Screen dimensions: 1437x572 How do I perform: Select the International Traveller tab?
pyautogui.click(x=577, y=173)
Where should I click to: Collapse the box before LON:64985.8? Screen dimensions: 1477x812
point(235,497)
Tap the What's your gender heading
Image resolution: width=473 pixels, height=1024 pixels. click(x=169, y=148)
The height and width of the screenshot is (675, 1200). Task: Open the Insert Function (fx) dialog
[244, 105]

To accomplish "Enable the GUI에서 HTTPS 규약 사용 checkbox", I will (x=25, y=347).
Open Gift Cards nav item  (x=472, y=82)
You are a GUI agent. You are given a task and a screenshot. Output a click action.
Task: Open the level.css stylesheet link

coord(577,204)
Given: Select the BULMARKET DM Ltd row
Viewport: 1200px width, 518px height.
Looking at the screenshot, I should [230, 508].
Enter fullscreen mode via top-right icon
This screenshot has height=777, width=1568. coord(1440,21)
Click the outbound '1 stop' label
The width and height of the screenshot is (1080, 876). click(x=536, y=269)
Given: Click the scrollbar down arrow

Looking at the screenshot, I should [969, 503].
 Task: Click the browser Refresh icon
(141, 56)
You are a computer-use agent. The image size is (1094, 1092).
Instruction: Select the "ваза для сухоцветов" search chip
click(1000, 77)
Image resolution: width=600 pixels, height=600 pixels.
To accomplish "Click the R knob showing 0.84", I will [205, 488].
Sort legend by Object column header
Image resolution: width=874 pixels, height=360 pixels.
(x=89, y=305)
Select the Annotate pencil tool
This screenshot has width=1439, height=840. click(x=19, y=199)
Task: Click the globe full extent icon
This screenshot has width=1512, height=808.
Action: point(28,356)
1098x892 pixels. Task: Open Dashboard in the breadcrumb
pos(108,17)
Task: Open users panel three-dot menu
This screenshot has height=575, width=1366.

:::

◆ YOUR GOAL
Return every line of the records in which the word "agent" is found.

◆ REPLY
You are a GUI agent. You are given a task and a screenshot. Output a click action.
You are a computer-use agent. The image size is (1094, 1092).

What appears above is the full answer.